● BRIEF
Could you carry the passage below on the Wide Finder 2 benchmark forward, picking up right after its final sentence?

The Wide Finder 2 benchmark
measures the speed at which a program can analyze 42GB worth of webserver logs
and generate basic statistics (top URLs by hits, byte count and 404 errors,
top clients and referrers) on a pretty beefy machine: a 8-core Sun Fire T2000
with 32 hardware threads and 32GB of RAM.
Several people have written a multitude of implementations in various
languages, including C++, OCaml, C, Java, Scala, Groovy, Fan, Python, Perl,
Ruby, and combinations thereof. The results are presented
on this table.
Speedup
The reference implementation was written in Ruby and took over 25 hours to
process the logs. The fastest versions, coded in C++ and OCaml, can do it in
around 5 minutes, nearly 300 times faster.
In the case of OCaml, this speedup can be broken down into 3 factors.
Use of a more efficient language implementation: 1 order of magnitude
This does not necessarily cause an explosion in code size, as shown by the
wf2_simple.ml semi-naïve port to OCaml, which
is in fact shorter than the reference Ruby implementation by line count (this
is far from being the case in C++, though), but runs an order of magnitude
faster.
It is interesting to analyze the bang-per-buck ratio for the different
languages: while two C++ implementations ultimately yielded the highest
performance (a third one failed to parallelize properly, and was over three
time slower than the top C++ or OCaml versions) , they do so at the cost of
an explosion in the amount of code, requiring 2 to 3 times more lines than the
OCaml version whose performance was within 10% of the best one, even though
the C++ entries used libraries like Boost.

● ENTRIES SUPPLIED

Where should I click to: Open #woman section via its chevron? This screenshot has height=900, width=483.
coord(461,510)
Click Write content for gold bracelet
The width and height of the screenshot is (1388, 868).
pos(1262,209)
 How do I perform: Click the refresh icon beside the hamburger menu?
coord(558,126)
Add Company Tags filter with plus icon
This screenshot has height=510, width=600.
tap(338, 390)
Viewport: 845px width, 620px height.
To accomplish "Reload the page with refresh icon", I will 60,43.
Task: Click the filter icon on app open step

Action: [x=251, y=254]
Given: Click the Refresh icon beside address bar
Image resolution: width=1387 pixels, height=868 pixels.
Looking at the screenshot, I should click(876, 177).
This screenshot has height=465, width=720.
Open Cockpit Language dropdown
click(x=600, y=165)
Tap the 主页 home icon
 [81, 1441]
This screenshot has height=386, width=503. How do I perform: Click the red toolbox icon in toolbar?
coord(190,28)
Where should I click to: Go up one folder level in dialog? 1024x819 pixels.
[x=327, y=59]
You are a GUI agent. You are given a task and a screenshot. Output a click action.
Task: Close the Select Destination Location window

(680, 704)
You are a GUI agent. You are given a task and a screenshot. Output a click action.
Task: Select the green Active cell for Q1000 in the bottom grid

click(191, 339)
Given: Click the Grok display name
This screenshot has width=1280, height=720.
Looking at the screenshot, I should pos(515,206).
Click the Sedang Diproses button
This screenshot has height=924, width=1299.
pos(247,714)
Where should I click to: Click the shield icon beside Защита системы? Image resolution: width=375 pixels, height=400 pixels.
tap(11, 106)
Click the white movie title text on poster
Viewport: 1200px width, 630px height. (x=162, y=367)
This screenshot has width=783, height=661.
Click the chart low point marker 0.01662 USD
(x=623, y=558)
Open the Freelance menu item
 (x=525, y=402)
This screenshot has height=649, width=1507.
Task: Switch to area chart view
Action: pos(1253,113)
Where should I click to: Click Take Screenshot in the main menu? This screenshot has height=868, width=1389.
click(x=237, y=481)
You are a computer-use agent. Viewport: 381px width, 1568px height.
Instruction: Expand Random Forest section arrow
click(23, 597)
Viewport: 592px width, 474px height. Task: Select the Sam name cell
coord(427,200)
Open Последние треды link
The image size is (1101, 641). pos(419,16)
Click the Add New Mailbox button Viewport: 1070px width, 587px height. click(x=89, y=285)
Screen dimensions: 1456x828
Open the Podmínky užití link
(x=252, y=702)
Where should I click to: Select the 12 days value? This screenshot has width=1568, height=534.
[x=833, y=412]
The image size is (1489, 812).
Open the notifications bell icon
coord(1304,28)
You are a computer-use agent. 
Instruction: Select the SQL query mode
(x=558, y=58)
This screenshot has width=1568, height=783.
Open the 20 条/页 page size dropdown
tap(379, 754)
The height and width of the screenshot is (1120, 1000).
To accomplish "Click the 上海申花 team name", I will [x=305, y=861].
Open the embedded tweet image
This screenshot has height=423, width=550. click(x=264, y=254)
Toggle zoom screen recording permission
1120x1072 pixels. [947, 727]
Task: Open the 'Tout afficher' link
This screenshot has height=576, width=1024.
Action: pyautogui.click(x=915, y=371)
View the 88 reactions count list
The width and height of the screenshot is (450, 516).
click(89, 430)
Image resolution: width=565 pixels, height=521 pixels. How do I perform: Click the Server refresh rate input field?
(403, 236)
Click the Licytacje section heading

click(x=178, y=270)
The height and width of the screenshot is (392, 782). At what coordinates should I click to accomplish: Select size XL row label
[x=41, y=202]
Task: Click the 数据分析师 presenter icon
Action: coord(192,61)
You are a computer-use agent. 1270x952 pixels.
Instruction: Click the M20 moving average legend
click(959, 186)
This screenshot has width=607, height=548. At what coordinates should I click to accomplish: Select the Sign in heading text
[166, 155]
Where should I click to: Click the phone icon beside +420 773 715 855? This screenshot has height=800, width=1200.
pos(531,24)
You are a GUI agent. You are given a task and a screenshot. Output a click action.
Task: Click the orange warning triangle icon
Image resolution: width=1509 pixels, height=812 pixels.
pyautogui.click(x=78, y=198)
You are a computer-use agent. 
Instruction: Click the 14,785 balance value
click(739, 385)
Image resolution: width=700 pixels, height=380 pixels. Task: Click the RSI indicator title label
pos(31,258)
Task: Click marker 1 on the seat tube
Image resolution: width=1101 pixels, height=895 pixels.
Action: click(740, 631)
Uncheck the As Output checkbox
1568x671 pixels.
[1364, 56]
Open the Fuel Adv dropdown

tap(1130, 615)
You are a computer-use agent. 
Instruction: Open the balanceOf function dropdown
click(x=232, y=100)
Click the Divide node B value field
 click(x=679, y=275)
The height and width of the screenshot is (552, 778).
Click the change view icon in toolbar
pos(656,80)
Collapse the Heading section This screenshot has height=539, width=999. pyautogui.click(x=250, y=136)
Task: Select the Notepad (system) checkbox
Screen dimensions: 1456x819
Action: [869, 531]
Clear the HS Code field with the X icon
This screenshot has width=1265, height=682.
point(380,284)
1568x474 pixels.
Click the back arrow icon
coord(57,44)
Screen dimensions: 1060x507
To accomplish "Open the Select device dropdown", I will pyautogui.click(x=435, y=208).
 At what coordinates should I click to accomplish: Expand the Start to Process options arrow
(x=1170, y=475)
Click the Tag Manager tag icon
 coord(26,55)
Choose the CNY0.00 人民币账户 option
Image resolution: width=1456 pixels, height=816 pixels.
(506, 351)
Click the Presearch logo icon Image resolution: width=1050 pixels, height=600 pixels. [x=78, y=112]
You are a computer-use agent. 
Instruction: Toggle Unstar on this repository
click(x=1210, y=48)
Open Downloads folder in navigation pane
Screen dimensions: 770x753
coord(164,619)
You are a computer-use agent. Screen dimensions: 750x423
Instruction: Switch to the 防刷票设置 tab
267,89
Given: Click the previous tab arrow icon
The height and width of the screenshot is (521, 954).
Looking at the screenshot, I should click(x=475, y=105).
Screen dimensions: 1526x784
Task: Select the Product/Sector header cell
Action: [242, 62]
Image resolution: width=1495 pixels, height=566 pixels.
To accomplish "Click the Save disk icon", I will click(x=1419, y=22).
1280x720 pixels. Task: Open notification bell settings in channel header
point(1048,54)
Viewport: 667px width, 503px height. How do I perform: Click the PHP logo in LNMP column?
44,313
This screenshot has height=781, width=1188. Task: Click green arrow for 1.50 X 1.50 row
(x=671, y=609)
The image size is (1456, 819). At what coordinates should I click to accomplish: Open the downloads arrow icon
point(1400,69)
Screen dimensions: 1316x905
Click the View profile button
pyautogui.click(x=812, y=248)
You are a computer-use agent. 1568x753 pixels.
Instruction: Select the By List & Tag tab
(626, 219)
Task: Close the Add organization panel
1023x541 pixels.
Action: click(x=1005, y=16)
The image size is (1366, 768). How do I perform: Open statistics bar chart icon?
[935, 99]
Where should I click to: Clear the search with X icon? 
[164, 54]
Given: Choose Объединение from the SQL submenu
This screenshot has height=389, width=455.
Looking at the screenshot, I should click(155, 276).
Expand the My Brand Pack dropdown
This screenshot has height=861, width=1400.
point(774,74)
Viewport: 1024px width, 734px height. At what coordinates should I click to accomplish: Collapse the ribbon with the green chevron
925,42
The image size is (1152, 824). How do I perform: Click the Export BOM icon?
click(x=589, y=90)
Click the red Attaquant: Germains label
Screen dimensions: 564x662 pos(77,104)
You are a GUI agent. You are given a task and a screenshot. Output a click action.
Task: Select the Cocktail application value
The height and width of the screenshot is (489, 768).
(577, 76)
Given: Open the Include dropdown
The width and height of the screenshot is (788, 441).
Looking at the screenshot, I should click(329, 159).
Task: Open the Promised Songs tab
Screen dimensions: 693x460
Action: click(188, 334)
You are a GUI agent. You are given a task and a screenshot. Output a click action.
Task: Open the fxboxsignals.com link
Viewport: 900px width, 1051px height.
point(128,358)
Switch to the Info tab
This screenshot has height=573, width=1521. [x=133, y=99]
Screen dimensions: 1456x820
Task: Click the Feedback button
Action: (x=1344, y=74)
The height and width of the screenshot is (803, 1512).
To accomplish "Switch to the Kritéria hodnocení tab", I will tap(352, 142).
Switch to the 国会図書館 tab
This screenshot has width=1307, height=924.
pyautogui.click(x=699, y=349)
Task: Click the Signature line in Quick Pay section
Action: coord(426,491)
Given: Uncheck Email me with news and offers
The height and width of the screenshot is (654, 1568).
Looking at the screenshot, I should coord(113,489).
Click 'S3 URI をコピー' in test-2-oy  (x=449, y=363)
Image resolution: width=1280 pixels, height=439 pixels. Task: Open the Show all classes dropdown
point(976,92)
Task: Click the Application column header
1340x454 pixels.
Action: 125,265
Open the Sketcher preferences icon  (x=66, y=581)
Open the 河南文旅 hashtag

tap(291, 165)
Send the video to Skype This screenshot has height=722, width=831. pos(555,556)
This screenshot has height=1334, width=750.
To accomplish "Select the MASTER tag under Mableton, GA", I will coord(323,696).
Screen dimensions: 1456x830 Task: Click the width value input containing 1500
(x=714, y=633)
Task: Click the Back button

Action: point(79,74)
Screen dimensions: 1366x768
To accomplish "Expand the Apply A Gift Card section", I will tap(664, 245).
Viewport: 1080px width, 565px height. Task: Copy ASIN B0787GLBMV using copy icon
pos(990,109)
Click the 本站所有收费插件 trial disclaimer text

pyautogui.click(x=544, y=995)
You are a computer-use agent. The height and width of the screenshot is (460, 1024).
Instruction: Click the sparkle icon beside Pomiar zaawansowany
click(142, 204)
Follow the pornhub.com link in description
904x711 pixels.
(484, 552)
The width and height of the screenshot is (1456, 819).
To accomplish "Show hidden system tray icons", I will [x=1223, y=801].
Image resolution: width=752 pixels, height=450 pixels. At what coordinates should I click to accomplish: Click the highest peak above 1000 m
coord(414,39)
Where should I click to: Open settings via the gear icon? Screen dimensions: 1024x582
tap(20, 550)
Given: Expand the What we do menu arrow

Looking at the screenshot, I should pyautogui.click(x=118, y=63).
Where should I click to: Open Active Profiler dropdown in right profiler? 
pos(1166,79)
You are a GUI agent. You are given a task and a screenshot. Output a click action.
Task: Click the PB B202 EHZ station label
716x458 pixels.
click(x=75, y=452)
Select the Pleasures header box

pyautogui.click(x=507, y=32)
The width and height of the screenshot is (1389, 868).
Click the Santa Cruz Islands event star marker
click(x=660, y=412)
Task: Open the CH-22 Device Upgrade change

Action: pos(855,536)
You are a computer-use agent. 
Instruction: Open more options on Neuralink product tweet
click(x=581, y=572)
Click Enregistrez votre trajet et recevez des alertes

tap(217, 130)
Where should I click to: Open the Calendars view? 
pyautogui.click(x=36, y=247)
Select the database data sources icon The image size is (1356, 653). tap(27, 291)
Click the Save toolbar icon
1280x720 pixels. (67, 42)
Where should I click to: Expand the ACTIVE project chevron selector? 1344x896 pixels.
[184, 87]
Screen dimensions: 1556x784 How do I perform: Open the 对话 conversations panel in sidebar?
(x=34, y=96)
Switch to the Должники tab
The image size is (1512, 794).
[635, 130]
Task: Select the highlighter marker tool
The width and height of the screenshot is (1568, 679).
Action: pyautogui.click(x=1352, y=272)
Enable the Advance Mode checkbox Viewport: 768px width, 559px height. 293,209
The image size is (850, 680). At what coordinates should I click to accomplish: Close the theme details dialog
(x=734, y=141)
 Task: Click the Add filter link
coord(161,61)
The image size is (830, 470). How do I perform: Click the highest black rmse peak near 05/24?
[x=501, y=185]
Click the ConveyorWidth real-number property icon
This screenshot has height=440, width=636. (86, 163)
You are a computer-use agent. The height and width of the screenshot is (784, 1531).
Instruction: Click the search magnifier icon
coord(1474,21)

● EXERCISE ANSWER
Parallelism: 1 order of magnitude
The Wide Finder 2 problem is fairly easy to decompose into smaller subproblems
(essentially by having several workers processing different parts of the
logs). The T2K is a bit particular in that each of its 32 hardware threads
(which are seen as 32 CPUs when you program) is much less powerful than the
x64 cores we're using most of the time, so parallel execution is a must.
I parallelized the OCaml program trivially by using a semi-standard 15-line
higher-order function which accepts a function and executes it in another
process.
Small-scale optimizations that apply to both the single-threaded and the parallel cases: 2-4X
The Wide Finder 2 implies lots of IO activity, which proved to be relatively hard
to optimize on the T2K, because it you can easily saturate a core by doing
mere IO (i.e., a single core is barely able to cope with the sustained read
rate of the disk). While my first OCaml implementations used line-oriented IO,
like the reference version in Ruby, the fastest one (like most other entries)
uses block-oriented IO, which accounted for a large part of the linecount
increase.